The global economy is at last looking to put the global crisis behind it, as signals from the US, the euro zone and Iran are all positive.
Economics review 2013: patience looks to pay dividends
“All things come to him who waits – provided he knows what he is waiting for,”so said the former United States president Woodrow Wilson.
Wilson’s words could have been used to sum up the economic headlines of 2013.
From the wrangling over budget talks in Washington to the rumbling on of the euro-zone debt crisis, investors have spent the year as anxious bystanders to events playing out on the global arena.

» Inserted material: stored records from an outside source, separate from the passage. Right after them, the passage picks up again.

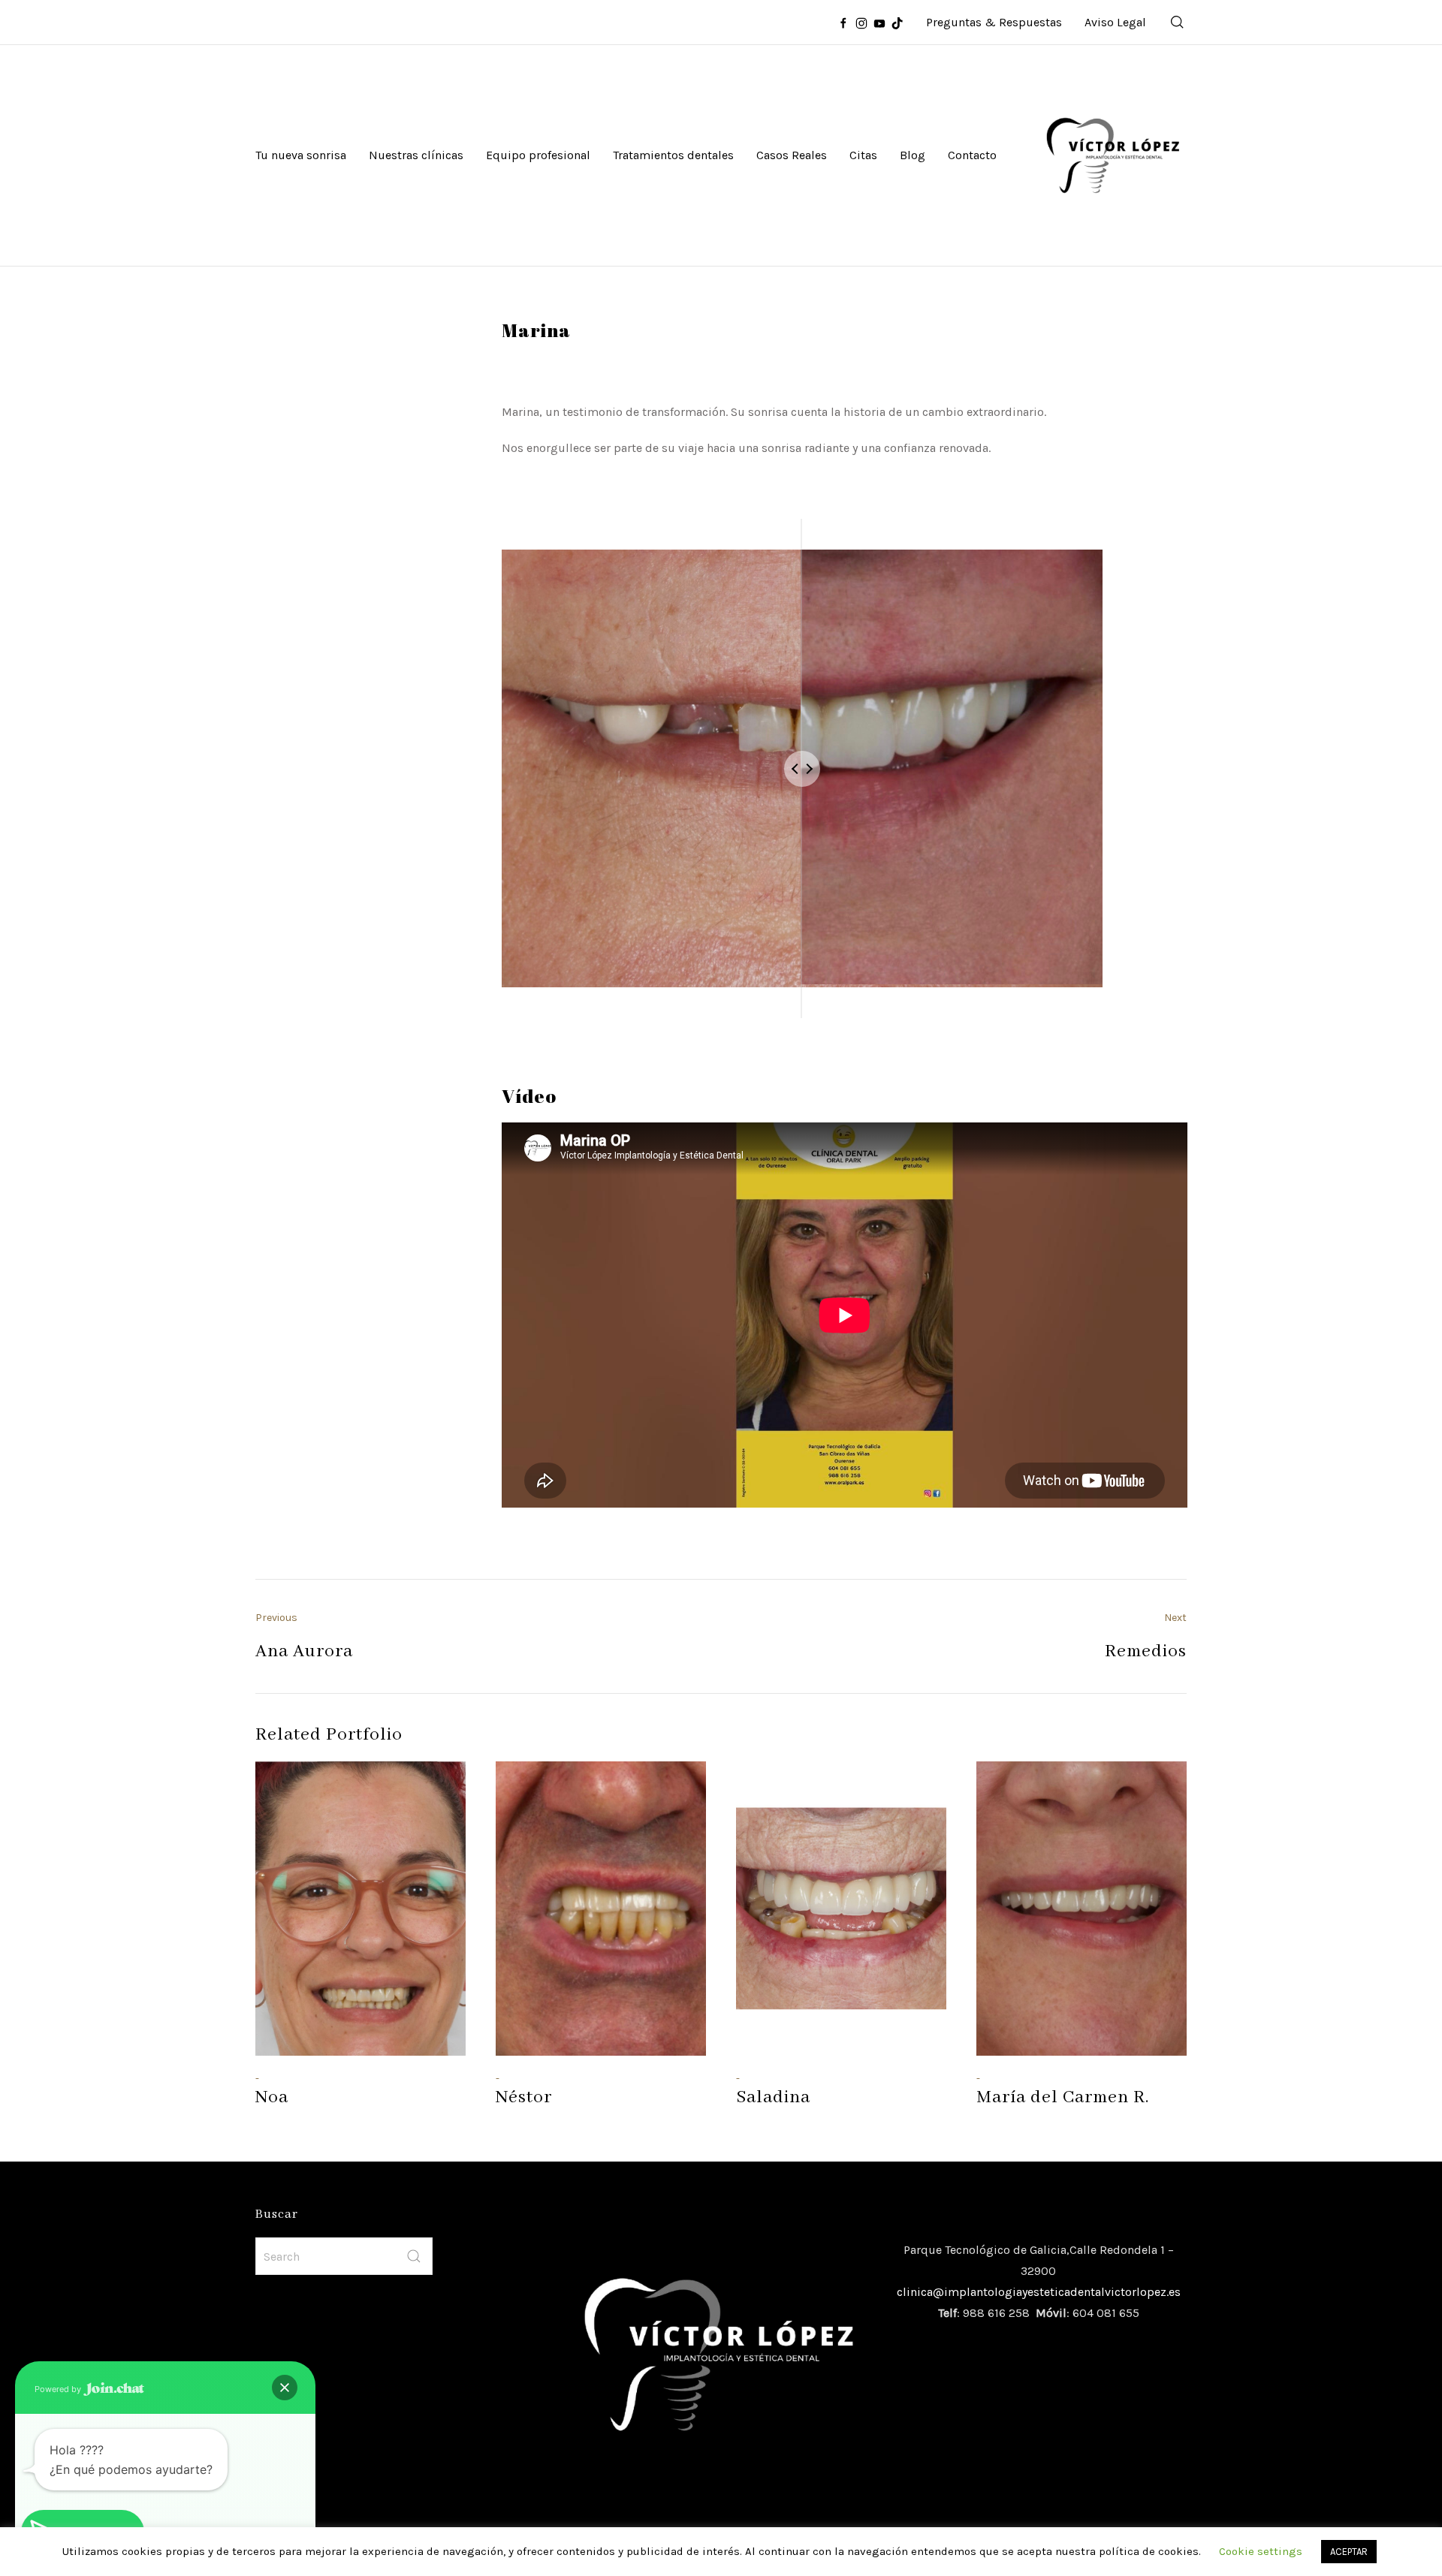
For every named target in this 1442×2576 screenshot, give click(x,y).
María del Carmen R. (1062, 2097)
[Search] (1178, 23)
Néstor (524, 2097)
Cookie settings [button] (1260, 2551)
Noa (271, 2097)
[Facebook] (843, 22)
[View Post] (360, 1908)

Locally, investors spent 2013 in increasingly frenzied anticipation of a decision about Dubai’s hosting of the World Expo 2020. The awarding of the event to the emirate last month is expected to start giving a positive uplift to the economy in the coming years through more building work and jobs.

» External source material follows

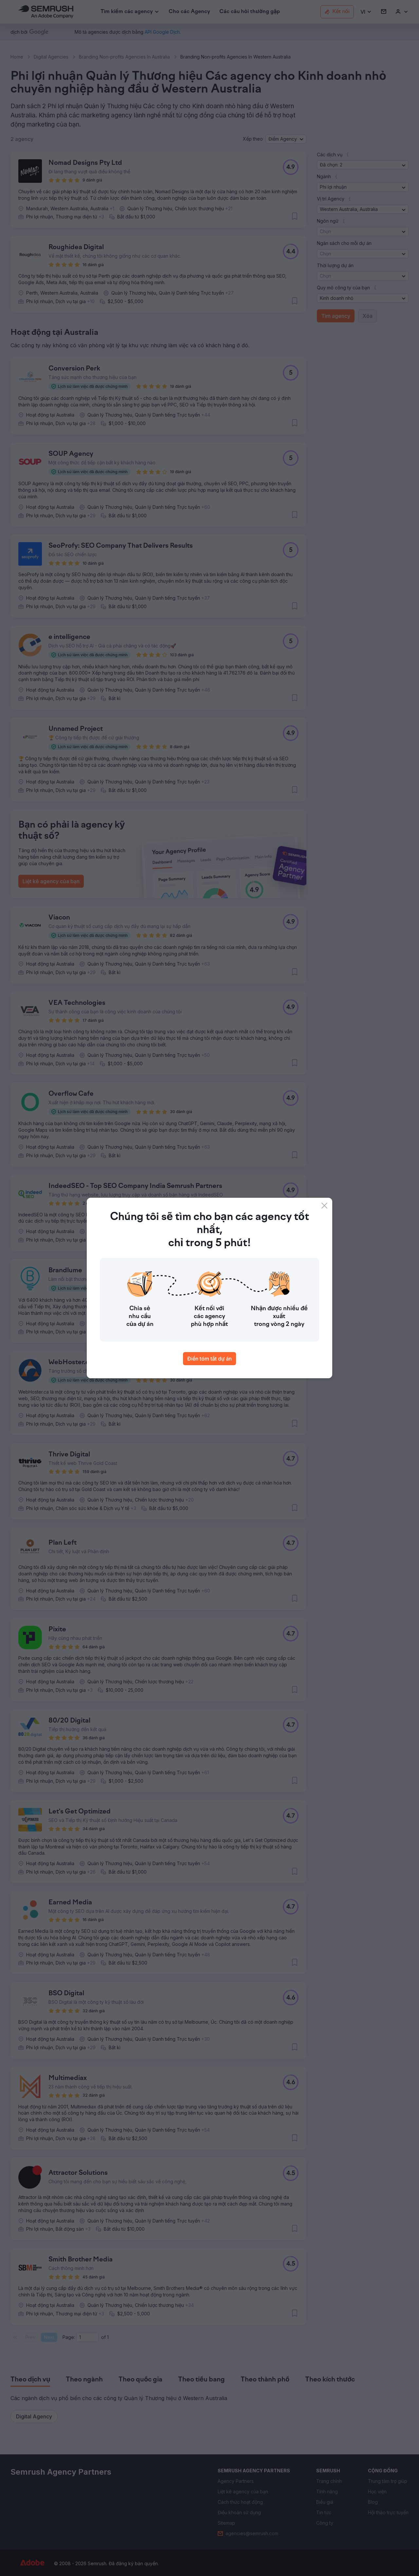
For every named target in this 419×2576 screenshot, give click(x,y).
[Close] (324, 1205)
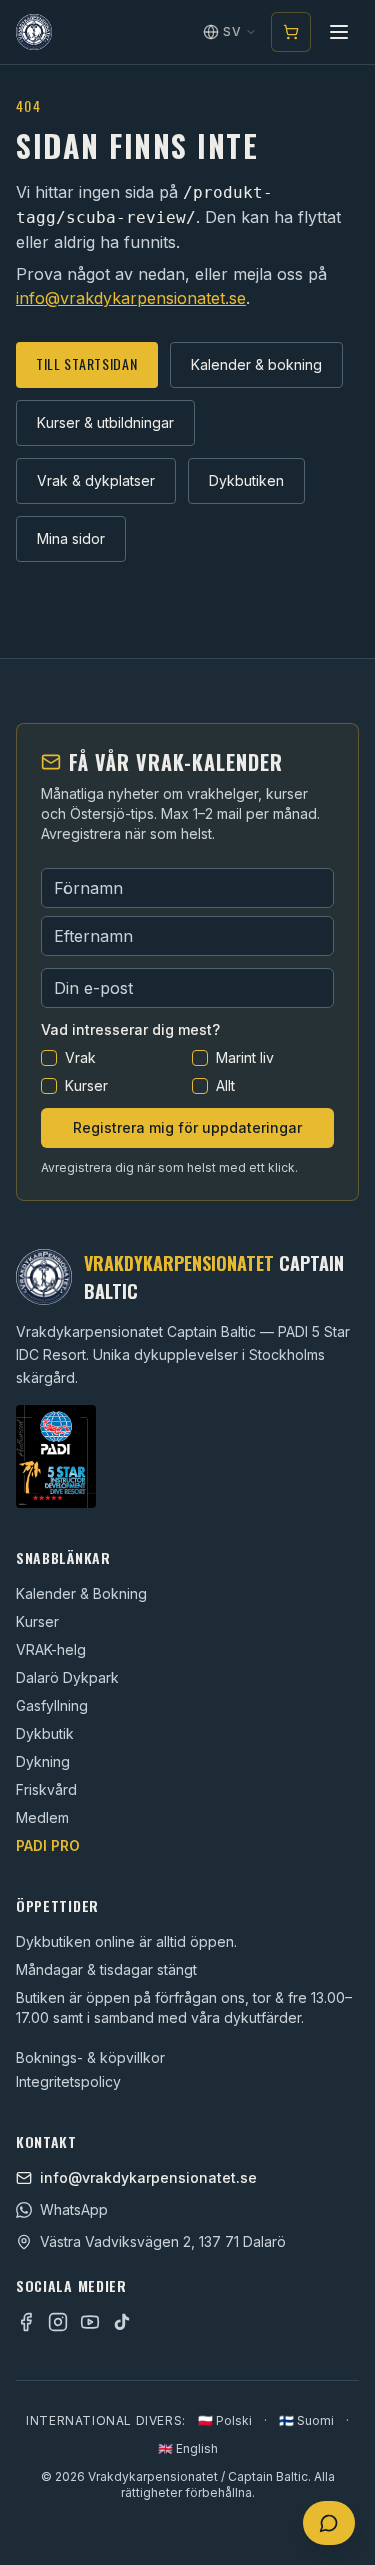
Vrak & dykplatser (96, 480)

But perhaps the biggest uncertainty during the year was the wait for clues about when the Federal Reserve and other major central banks would begin to slow bond-buying schemes. Investors were rewarded for their patience this month when the Fed said it would begin whittling down its US$85 billion-a-month quantitative easing scheme, starting next month.
For the past five years, the Fed has been buying billions of dollars of government bonds in an effort to stimulate a recovery from the global financial crisis. But officials cited strong employment growth as a factor behind its tapering announcement, forecasting the jobless rate would drop to 6.3 per cent next yer from 7 per cent now.

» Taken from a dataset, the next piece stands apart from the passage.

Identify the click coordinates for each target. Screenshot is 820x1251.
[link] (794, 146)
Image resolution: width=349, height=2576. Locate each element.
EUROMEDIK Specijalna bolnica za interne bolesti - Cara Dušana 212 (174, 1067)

But next year may not mean an immediate end to the low interest rates that have become a feature of developed economies since the crisis.
In its tapering announcement, the Fed said it would be appropriate to keep rates at near zero “well past” the time when the jobless rate dropped below 6.5 per cent.
“This environment, coupled with low interest rates, means that we should not expect to see a spike in long-term interest rates,” said Philippe Waechter, the chief economist at Natixis Asset Management.
Regulators in Japan, Europe, the United Kingdom and Switzerland also kept their rates at record lows in 2013 in a bid to avoid undermining their fragile economies. As a result, money flowed into emerging markets in search of higher returns.
“A number of emerging economies – such as Brazil, India and Indonesia – have already had to raise their central bank rates in 2013 to keep inflation in check and counter the weakness of their exchange rates,” according to a report by Julius Baer, the Swiss private banking group.
“Further increases in key interest rates in these countries cannot be ruled out in 2014.”
Another big shadow over the global economy this year also stemmed from the world’s largest economy. Budget wrangling in the US caused federal agencies to partially close from October 1 to 16 after a political battle over healthcare reforms stalled a passage of a measure to fund the government.
The risk of further shutdowns looks to have been averted after President Obama signed a bipartisan budget deal into law on December 26th. This sets spending levels until 2015, and should spell a two-year pause in the political brinkmanship that has repeatedly threatened the US economy in recent years.
Across the Atlantic in the euro zone, the single currency area’s economy is tipped to finish 2013 in negative territory for the third year in a row.
Record unemployment of more than 12 per cent, coupled with weak domestic demand acted as a deadweight to growth, even as Spain, Greece, Portugal and especially Ireland made progress on fixing their economies.
The year did mark some more clear-cut positives for both the local and global outlook. Iran last month reached an interim nuclear agreement with six world powers, a deal that is anticipated to lead to an easing of crippling sanctions. Roubini Global Economics has forecast the sanctions easing could be worth up to $15bn for Iran.
For the UAE, the talks bring hopes of a revival in the flow of goods with neighbouring Iran, once its biggest trading partner. The US secretary of state John Kerry said last month $19bn in business had been shaved off the UAE’s business with Iran as a result of the sanctions.
The global economy is also expected to receive a fillip from an agreement on trade rules struck by the World Trade Organization this month.
The draft deal, signed in Bali, is estimated to add $1 trillion to world output. It marks a breakthrough in trade talks that have dragged on for 12 years.
In this case, more than any other this year, the wait appears to have paid off in the end.